**Data Science and AI for Energy Systems** 

Karlsruhe Institute of Technology

Institute of Automation and Applied Informatics

Summer Term 2024

---

# Exercise V: Central Limit Theorem and Superstatistics

**Imports**

In [32]:
import numpy as np
import matplotlib.pyplot as plt
import scipy as sc
import pandas as pd
import seaborn as sns
from scipy.special import gamma

## Problem V.2 (programming) -- Stable distributions

**After examining some properties of Gaussian random variables, we want to take a look into non-Gaussian distributions, i.e. in the exercise we consider stable distributions. We start with writing a function for the probability density depending on the stability, skewness, scale and location parameters.**

***
**(a) The characteristic function $\varphi(t,\alpha, \beta, c, \mu)$ of a stable probability distribution is given by**


In [33]:
def char_fun_stable(t,alpha, beta, c, mu):
    return np.exp(1j*t*mu - ((np.abs(c*t))**(alpha))*
            (1-1j*beta*np.sign(t)*np.tan(np.pi*alpha/2)))

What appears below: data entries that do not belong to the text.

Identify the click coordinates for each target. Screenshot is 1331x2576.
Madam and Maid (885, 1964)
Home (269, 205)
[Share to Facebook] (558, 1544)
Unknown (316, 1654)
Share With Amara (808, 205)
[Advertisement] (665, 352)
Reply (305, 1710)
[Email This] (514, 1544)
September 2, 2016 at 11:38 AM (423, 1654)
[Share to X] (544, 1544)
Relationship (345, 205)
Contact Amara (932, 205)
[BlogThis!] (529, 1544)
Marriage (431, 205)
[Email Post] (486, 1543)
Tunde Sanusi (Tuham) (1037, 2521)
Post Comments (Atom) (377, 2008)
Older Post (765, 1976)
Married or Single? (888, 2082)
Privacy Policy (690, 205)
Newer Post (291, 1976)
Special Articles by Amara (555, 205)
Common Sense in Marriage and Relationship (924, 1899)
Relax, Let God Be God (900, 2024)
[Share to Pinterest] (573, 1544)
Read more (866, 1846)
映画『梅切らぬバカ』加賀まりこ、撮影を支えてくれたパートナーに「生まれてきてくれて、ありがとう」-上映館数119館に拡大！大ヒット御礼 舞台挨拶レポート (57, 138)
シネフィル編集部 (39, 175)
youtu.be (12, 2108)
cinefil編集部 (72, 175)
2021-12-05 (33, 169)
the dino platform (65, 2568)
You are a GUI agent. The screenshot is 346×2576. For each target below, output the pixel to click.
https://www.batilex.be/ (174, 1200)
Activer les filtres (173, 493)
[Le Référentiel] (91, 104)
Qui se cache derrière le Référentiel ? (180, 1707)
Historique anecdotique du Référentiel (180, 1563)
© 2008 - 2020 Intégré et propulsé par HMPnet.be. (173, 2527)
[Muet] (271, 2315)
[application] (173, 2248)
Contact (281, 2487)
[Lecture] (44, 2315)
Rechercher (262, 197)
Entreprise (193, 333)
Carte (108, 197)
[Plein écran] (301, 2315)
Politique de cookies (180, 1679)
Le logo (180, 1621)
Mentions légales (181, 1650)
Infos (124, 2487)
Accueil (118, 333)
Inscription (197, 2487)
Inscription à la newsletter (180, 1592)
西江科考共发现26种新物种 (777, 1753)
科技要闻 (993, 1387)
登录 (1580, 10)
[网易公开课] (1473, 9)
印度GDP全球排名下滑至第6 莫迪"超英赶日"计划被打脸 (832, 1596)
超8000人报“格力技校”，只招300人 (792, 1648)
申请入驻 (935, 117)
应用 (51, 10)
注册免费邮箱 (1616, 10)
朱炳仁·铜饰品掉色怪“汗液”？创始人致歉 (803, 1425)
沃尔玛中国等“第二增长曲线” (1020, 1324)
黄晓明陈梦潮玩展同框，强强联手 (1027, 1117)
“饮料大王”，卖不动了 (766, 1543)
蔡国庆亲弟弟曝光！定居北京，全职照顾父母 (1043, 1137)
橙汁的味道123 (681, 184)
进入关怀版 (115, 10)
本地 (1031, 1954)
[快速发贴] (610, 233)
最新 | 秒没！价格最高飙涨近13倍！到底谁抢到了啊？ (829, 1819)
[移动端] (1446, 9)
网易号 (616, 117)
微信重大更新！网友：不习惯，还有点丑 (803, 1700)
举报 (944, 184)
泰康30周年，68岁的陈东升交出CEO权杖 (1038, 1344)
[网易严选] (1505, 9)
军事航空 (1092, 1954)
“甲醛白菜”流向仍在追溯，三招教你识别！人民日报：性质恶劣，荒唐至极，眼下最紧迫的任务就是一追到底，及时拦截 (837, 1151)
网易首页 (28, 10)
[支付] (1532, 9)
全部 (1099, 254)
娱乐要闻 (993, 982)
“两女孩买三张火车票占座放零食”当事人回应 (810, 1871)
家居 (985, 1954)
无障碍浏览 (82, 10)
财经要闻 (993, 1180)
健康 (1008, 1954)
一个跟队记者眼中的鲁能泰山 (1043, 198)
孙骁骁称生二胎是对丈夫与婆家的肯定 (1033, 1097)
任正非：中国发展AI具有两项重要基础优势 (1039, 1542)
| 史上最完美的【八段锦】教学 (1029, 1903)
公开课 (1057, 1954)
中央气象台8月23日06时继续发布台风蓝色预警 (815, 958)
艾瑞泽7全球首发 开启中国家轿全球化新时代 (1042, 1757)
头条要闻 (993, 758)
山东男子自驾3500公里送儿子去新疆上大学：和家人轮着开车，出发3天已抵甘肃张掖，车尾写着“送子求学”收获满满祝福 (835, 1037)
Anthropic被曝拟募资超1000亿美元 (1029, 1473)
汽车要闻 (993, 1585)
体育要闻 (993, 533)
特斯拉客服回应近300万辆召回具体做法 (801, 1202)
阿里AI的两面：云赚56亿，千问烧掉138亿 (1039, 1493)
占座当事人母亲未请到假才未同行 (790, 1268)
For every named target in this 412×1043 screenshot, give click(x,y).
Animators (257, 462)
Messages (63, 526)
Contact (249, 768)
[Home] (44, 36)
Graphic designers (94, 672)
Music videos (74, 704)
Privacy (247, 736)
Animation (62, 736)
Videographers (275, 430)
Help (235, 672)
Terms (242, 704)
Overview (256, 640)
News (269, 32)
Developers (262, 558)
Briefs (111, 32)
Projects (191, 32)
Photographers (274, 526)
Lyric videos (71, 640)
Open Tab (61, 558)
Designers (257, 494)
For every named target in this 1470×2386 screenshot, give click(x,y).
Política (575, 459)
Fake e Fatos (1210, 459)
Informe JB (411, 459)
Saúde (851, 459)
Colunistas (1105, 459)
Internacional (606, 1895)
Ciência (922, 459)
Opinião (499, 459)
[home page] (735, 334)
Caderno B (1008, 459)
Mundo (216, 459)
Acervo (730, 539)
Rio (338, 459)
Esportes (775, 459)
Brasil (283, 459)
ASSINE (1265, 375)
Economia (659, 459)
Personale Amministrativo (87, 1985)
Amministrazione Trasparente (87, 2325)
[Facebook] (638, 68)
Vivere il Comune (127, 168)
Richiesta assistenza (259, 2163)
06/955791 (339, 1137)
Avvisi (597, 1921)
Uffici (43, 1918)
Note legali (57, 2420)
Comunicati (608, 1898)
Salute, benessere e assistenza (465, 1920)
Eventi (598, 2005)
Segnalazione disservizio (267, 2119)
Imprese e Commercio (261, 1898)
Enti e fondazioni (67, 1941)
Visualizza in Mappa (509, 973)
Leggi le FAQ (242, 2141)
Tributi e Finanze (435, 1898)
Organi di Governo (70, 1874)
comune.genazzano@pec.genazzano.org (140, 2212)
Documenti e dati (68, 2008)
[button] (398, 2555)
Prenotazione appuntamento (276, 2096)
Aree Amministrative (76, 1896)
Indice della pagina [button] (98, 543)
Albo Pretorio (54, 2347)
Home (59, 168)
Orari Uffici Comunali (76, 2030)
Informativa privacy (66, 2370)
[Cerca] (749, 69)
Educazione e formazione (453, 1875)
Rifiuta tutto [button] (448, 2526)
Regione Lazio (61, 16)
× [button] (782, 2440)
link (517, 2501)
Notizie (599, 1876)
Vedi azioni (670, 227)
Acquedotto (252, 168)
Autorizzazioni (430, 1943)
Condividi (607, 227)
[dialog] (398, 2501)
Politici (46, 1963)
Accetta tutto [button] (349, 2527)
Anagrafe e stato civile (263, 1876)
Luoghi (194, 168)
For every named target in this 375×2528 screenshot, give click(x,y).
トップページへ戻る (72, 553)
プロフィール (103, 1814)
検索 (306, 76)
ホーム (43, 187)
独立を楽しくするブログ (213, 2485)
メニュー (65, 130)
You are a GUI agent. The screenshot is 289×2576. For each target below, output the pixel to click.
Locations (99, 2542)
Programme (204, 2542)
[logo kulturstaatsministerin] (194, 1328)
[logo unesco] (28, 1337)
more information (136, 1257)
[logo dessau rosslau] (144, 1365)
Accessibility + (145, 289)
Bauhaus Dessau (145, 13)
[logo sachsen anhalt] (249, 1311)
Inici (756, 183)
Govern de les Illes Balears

**for $\alpha \neq 1$.<br>
Now we can denote a formula for the probability density function (PDF) of the stable distribution. The PDF is given as a Fourier Transform of the characteristic function:
\begin{align*}p(x)=\frac{1}{2\pi}\int_{-\infty}^{+\infty}\varphi(t)e^{-ixt}dt.\end{align*} 
Write a function for the PDF using *scipy.integrate.quad*.**

In [34]:
'''Write a separate function for the integrand and then write a function for the integration, using scipy.integrate.quad'''

'Write a separate function for the integrand and then write a function for the integration, using scipy.integrate.quad'

***
**(b) Consider the parameters $c = 1, \mu = 0$. Plot the PDF for each combination of $\alpha \in \{0.4,1.5\}$ and $\beta \in \{0,0.5,0.75\}$, for $x \in [-5,5]$ with a step size of $0.05$.**

***
**(c) Instead of our own implementation we can also use *scipy.stats.levy\_stable*. Plot the PDF using *scipy.stats.levy\_stable.pdf* with the same parameters as in (b). What do you observe?** 

***
**(d) In the following step we draw samples from the a stable distribution. Consider the parameters $\alpha = 0.5, \beta = 0.5, c = 1, mu = 0$. Draw 10000 realization from the distribution using *scipy.stats.levy\_stable.rvs*. In the next step, plot a histogram of the samples.**

In [35]:
'''choose a suitable number of bins for the histogram'''


'choose a suitable number of bins for the histogram'

## Problem V.3 (PROGRAMMING) – Q-GAUSSIAN DISTRIBUTIONS AND PARAMETER FITTING

**We continue looking into non-Gaussian, i.e. q-Gaussian distributions. We consider a dataset of power grid frequency data with a 1-second time resolution, the dataset *frequency\_sample\_2015\_ex5.csv* can be found in [https://bwsyncandshare.kit.edu/s/QPySS7eZCWjSjYP](https://bwsyncandshare.kit.edu/s/QPySS7eZCWjSjYP).**

***
**(a) Plot a histogram of the data, both with linear and logarithmic scale on the y-axis, and calculate the kurtosis with *scipy.stats.kurtosis* (use *fisher=False*).**

In [37]:
data = pd.read_csv('data/frequency_sample_2015_ex5.csv').values.reshape(-1)
'''Plot the histograms and calculate the kurtosis:'''


'Plot the histograms and calculate the kurtosis:'

***
**(b) The probability density function of a q-Gaussian distribution is given as**

In [38]:
def q_Gauss_pdf(x,q,beta,mu):
    if q==1:
        constant = np.sqrt(np.pi)
    elif 1<q<3:
        constant=np.sqrt(np.pi)*gamma((3-q)/(2*(q-1)))/(np.sqrt(q-1)*gamma(1/(q-1)))
    else:
        constant = 2*np.sqrt(np.pi)*gamma(1/(1-q))/((3-q)*(1-q)*gamma((3-q)/(2*(1-q))))
    
    pdf=np.sqrt(beta)/constant*(1+(1-q)*(-beta*(x-mu)**2))**(1/(1-q))
    return pdf

'''We use beta > 0 in this definition'''

'We use beta > 0 in this definition'

**We assume beta > 0 in this definition.<br>
Now we aim to write a function for fitting the distribution, i.e. for a maximum log-likelihood estimation of the parameters $q$, with fixed $\beta$ and $\mu$, and initial parameter value for the maximization, $q_0$. Maximize the log-likelihood 
\begin{align*}\log(l_q(x_1,\ldots,x_n)) = \sum_{i=1}^n\log(p(x_i|q,\beta,mu))\end{align*}
with respect to $q$, where $x_i$ are the data points. For the optimization you can use *scipy.minimize*.**

***
**(c) Normalize the frequency data by subtracting the mean and dividing by the standard deviation:**

In [39]:
data_normalized = (data-np.mean(data))/np.std(data)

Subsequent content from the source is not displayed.